First, some clarification: This post is generally about coordinating processes that requires access to some limited system resource. In order to keep things simple, i used an example resource throughout the post, which is GPU. Another example may be distributed CD publishing using Hadoop on machines with a number of CD writers. Or, controlling an array of arduino devices to simulate LHC. In short, post has no direct relationship with GPGPU programming nor GPU kernel thread synchronization. If you have arrived here googling that, i’m sorry.
So, the problem: is if you put a number of CPU cores in a single computer and start running processes, operating-system will place them to the cores accordingly. Say you have a 4-core machine and try to multiply 4 matrices simultenously, each multiplication will be done on another core. Well, i don’t know if there are any developments about it but that’s not the case for multi GPU systems. Say you have 4 GPUs on a machine and you spawned 4 processes wishing to multiply your matrices in each one of them, you need to explicitly tell those processes not to overlap with one another. If you leave it to OS, one or more of your GPUs may sit idle while others starve for resources. I heard Mac OS can manage this but they are not suitable to our environment.
In theory: there is no way of letting anything other than yourself decide which process (read: map task in a MapReduce job) should occupy which resource. Simplest solution is to supply the process the resource identifier it should operate on. Process may be executed with appropriate parameters. But this would mean manual control of all the processes which is not possible with MapReduce. Another solution is having processes ask to some daemon process, which resource to allocate. Daemon process may hold which process uses which resource, so answer other client processes accordingly. This is actually how we were working for a while now.
In practice: this daemon process would bring some maintenance issues as any other software components. It is just another service one needs to deploy to machines in the cluster and ensure it works properly. Because of this, we were hesitant to go production with this setup, looking for another solution. I am not sure how it happened but zookeeper seemed like it can do such a thing. Let me rephrase that, we thought we can do GPGPU process synchronization with zookeeper, without actually knowing what zookeeper does. It is a distributed coordination service right, how hard could it be?
After reading the “Getting Started” part of zookeeper documentation, i saw that my hand was blackjack. I can create some data points (called znodes), load some small data in them, and access those from any other process. An altogether solution to what keeps us scratching our heads. All i needed to do is, modify my mappers a little to talk with zookeeper before and after the process. Since GPUs should be coordinated per computer basis, mappers should know which computer they run on, and the GPUs on that node. I applied occam’s razor and got this.

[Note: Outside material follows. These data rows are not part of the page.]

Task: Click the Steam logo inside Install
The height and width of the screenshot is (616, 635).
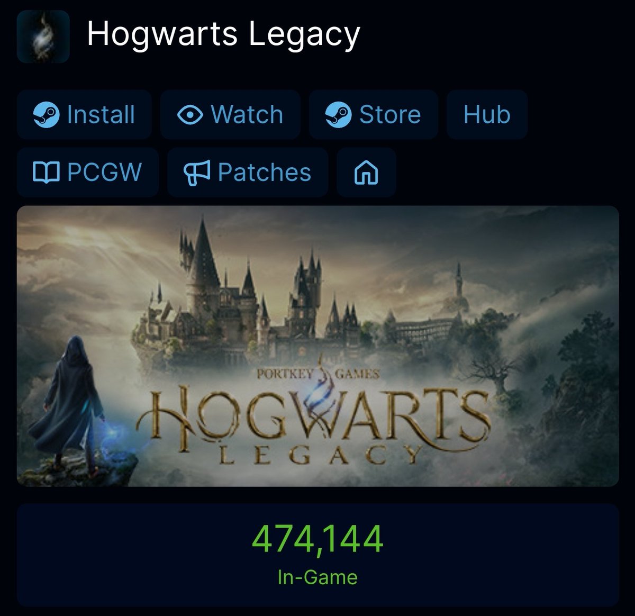Action: point(46,115)
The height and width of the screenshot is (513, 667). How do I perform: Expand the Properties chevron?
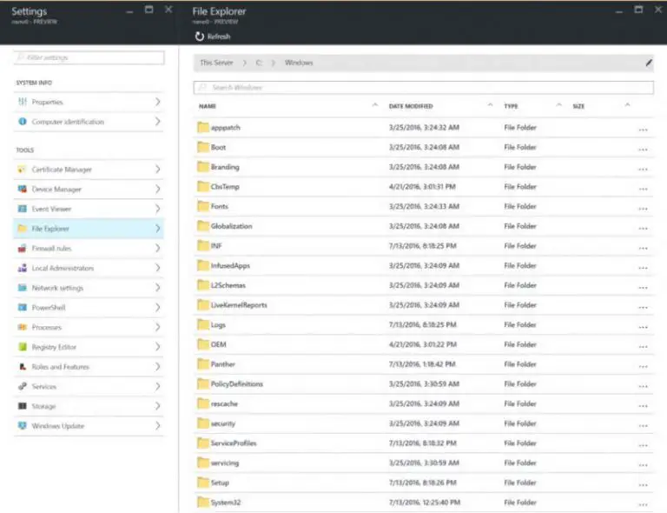pos(157,102)
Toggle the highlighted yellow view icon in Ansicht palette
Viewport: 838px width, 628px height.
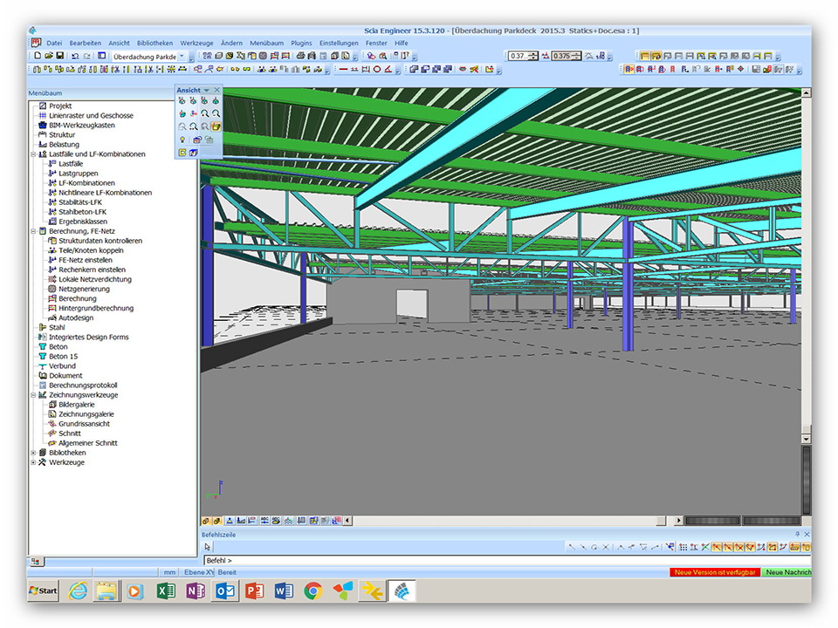216,126
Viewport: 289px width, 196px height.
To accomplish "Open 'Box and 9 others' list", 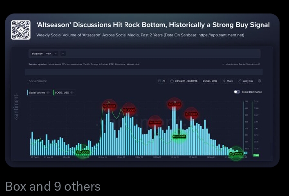I will (53, 187).
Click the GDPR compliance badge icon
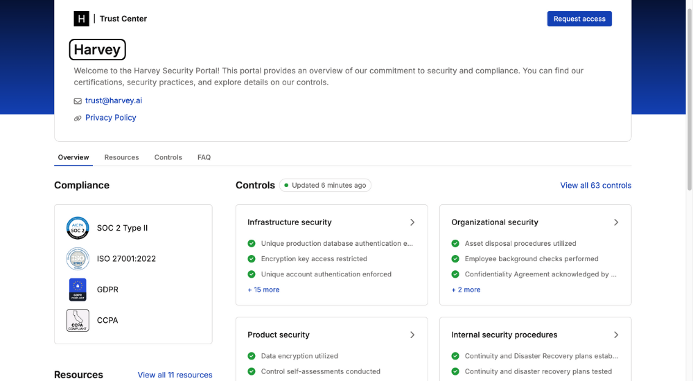The width and height of the screenshot is (693, 381). pyautogui.click(x=78, y=290)
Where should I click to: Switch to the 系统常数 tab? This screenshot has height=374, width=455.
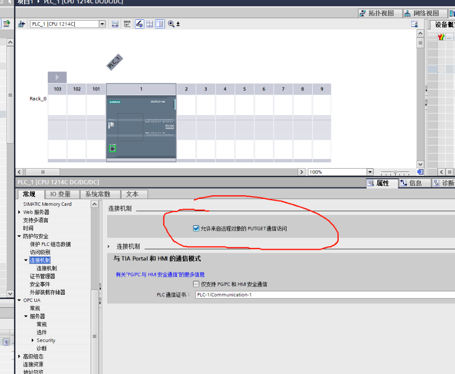coord(97,194)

private String hostname() throws IOException {
return InetAddress.getLocalHost().getHostName();
}
private static String[] discoverGpus() {
File[] gpus = new File("/dev").listFiles(new FilenameFilter() {
public boolean accept(File dir, String name) {
return name.startsWith("nvidia") && ! name.endsWith("ctl");
}
});
String[] ret = new String[gpus.length];
for (int i = 0; i < gpus.length; i++) {
ret[i] = gpus[i].getName();
}
return ret;
}
On our nodes, GPUs are added as devices under /dev with sequential names nvidia0, nvidia1, … And there is one another device named nvidiactl which is not a GPU. Other additions to my mappers are those.
// in setup()
rs = new ResourceSynchronizer(
new ZooKeeper(QUORUM_ADDRESS, TIMEOUT, null),
"/gpusync/"+hostname(),
discoverGpus());
// in map()
String gpu = rs.request();
process(); // whatever
rs.release();
// in cleanup()
rs.close();
Now i cheated a little bit here and didn’t include the core piece that is ResourceSynchronizer. That’s because in addition to holding GPU names and supplying names to process requiring them, it does one additional and somewhat more sophisticated task concerning GPGPU operations. Seasoned GPU developers may guess what it is but i left it for Part II of this posting.